TOP

Compilation de légendes urbaines

Frédéric Solvel.

26 Aug 2013, 10:08 Last Updated: 20 Nov 2013, 09:11

A Bruxelles, comme ailleurs, les légendes urbaines jalonnent l’imaginaire collectif. En voici quelques-unes qui, nous en sommes sûrs, devraient vous évoquer l’un ou l’autre souvenir…

Âmes crédules, s’abstenir…

Le Parfum

Une femme fait ses courses rue Neuve. Des hommes l’abordent pour lui proposer des flacons de parfums de luxe à prix défiants toute concurrence. Elle les suit dans une ruelle proche, respire un flacon et s’évanouit… Ce n’était pas du parfum mais de l’éther. Les hommes en profitent pour lui voler son sac.

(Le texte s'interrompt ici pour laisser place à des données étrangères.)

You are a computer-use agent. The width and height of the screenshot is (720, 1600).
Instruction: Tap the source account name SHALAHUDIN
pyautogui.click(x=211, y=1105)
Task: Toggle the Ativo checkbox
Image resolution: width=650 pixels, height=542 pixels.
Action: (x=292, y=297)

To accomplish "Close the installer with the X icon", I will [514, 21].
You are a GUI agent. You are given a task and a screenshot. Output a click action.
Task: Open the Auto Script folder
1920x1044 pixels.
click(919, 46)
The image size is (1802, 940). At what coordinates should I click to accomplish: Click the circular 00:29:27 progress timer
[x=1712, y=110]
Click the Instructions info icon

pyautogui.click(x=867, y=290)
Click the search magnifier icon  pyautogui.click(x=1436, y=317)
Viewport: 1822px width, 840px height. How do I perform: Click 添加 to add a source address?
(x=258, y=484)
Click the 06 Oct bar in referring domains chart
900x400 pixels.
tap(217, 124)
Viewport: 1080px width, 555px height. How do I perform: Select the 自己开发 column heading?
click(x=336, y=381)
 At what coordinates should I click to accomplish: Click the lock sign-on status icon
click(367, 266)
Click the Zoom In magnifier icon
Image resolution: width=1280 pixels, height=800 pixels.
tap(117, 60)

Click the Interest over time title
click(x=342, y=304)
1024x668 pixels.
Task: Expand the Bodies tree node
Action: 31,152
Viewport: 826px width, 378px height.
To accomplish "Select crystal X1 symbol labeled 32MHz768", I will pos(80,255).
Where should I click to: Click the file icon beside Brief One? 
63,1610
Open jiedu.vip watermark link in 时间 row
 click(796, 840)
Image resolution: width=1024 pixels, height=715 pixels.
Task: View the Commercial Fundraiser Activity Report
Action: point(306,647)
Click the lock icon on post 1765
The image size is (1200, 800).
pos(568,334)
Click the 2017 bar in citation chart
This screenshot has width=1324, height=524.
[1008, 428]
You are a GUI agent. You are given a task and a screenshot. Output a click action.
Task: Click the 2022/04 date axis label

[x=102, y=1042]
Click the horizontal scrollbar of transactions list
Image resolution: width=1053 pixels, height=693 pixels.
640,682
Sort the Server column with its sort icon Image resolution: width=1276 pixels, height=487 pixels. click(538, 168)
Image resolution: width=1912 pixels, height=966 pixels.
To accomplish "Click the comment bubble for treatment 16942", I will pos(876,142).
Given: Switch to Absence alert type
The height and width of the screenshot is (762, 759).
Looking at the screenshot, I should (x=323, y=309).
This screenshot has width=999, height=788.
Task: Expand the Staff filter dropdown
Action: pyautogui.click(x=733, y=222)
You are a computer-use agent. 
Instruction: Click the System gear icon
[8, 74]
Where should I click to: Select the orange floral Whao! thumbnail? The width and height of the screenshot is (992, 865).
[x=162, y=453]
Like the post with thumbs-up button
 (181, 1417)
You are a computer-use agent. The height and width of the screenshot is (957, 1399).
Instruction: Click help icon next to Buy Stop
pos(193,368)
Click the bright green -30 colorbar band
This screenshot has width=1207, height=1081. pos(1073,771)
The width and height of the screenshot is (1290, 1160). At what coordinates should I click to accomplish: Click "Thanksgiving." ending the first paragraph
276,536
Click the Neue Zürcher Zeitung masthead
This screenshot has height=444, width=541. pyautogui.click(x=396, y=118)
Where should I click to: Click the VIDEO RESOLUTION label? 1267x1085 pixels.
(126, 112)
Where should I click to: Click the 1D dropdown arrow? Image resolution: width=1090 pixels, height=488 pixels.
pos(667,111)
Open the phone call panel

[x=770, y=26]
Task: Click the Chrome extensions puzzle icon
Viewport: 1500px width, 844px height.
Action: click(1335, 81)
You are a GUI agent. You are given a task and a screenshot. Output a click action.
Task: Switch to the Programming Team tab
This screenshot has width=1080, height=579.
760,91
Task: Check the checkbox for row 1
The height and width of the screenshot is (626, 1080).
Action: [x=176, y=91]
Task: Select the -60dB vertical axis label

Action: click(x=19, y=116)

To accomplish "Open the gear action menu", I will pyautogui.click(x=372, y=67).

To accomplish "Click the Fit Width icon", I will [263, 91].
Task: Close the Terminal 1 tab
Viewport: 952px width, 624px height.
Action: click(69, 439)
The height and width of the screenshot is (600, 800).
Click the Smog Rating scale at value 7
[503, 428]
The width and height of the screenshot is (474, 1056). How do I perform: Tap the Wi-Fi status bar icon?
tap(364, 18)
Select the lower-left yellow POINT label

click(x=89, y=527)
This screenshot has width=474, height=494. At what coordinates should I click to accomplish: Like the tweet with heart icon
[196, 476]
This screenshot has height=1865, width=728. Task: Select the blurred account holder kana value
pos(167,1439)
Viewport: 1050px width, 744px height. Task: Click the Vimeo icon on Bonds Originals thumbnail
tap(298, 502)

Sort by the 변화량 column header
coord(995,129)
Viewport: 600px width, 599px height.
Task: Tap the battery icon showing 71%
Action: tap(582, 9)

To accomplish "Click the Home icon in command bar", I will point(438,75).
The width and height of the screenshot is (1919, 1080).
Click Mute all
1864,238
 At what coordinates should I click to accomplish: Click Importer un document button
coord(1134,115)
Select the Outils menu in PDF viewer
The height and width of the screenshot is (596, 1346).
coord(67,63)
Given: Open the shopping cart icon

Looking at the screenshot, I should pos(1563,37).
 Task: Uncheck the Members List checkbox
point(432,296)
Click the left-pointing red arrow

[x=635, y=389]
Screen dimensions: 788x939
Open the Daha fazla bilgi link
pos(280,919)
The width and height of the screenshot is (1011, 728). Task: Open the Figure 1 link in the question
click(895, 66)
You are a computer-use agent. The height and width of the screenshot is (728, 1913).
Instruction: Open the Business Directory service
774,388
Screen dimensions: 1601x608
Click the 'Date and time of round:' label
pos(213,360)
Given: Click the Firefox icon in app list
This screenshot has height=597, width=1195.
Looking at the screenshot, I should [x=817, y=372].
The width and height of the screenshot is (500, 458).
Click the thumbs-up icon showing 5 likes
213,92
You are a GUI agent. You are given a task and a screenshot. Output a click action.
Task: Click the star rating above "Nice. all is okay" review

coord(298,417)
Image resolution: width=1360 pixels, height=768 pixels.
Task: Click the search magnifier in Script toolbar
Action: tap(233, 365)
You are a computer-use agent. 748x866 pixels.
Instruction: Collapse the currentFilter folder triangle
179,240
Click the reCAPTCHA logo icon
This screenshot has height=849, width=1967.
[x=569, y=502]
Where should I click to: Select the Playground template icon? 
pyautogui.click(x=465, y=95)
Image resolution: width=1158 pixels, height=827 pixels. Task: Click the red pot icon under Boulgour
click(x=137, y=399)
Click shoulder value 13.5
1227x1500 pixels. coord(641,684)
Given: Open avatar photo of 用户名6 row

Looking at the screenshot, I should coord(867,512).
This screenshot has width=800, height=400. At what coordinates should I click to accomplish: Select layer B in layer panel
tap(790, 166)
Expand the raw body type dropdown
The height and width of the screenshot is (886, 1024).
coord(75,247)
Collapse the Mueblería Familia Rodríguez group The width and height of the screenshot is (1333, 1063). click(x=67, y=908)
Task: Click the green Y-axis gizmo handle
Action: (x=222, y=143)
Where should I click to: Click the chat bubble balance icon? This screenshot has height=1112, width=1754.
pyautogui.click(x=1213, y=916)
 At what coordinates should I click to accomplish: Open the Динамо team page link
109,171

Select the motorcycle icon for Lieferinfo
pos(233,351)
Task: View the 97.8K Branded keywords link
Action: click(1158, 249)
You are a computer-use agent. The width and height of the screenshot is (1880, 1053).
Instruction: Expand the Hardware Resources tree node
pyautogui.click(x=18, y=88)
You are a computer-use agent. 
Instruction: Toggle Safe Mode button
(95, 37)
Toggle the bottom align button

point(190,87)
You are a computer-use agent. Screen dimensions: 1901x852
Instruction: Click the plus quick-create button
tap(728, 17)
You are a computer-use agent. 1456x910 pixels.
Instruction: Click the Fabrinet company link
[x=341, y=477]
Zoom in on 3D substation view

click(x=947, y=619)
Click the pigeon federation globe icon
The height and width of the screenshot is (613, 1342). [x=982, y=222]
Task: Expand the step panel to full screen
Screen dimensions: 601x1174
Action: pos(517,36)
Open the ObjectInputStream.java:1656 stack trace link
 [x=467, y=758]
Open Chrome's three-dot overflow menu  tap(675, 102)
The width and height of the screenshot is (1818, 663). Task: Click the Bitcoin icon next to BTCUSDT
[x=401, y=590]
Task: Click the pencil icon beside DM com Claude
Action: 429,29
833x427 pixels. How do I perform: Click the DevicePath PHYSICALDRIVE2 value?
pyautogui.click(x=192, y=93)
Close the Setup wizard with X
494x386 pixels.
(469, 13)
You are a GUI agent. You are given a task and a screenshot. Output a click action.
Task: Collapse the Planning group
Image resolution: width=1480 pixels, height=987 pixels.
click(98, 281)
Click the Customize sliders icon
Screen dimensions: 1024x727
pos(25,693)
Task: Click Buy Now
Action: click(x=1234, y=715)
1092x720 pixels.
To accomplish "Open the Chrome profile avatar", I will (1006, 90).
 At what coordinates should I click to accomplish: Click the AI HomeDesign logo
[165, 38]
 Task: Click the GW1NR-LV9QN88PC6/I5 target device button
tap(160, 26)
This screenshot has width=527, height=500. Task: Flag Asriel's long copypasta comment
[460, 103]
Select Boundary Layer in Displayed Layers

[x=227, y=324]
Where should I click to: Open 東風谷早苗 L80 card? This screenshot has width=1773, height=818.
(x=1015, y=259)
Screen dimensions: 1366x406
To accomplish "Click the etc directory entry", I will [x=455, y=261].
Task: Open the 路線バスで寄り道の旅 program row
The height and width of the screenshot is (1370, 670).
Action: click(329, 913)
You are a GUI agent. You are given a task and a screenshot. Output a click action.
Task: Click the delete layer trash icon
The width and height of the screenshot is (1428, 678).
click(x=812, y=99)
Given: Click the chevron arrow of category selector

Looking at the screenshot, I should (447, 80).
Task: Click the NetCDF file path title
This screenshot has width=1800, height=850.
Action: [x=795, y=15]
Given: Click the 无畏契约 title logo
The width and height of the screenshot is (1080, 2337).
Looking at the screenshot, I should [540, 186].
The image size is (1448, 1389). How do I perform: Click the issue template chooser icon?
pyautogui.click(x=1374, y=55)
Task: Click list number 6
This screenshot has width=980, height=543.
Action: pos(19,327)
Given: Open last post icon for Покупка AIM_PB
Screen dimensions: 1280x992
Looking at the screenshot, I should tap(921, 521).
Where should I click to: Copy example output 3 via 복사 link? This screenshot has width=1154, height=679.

Elle a de la chance, ils auraient pu aller plus loin et la violer.

Ikea

La fille de l'amie d'une amie a été enlevée dans le magasin IKEA d’Anderlecht… Une fois alertés, les gardiens bouclent les lieux et procèdent à une fouille systématique de la surface. Ils retrouvent la petite fille rasée et droguée dans les toilettes. Elle est sauvée in extremis.

La femme aux mains poilues

Aurore Van de Winkel nous la raconte dans les Légendes urbaines de Bruxelles et d’ailleurs, un mode d’emploi de ces récits tantôt drôles, tantôt surprenants et souvent effrayants.

Les cabines d’essayage de Samdam

Nous sommes dans les années 60. Rue des Fripiers, des femmes disparaissent ! Lorsqu’elles pénètrent dans les cabines d’essayage du magasin Samdam, elles se volatilisent pour être envoyées au Maroc.

L’âne du Parc Josaphat

Si aujourd’hui les ânes paissent paisiblement dans le parc Josaphat, il n’en allait pas ainsi il y a quelques années. L’âne du parc avait en effet disparu ! Sa disparition était la conséquence du « viol » dont il avait été la victime. En effet, la police avait surpris un Turc en plein coït avec l’animal.

La toilette « aspirante »

Ces dames ne sont jamais tranquilles et doivent redoubler de prudence, et ce également dans les lieux d’aisance. En utilisant les toilettes de la STIB, elles pourraient bien être aspirées par un tuyau pour être envoyées dans les égouts !

Voleurs d’organes dans le métro

Dans les années 80, il ne fait pas bon traîner à Anneessens. Pourquoi ? On s’y ferait endormir à l’aide d'un tissu imbibé de chloroforme pour se réveiller avec un rein en moins : emporté par des voleurs d’organes.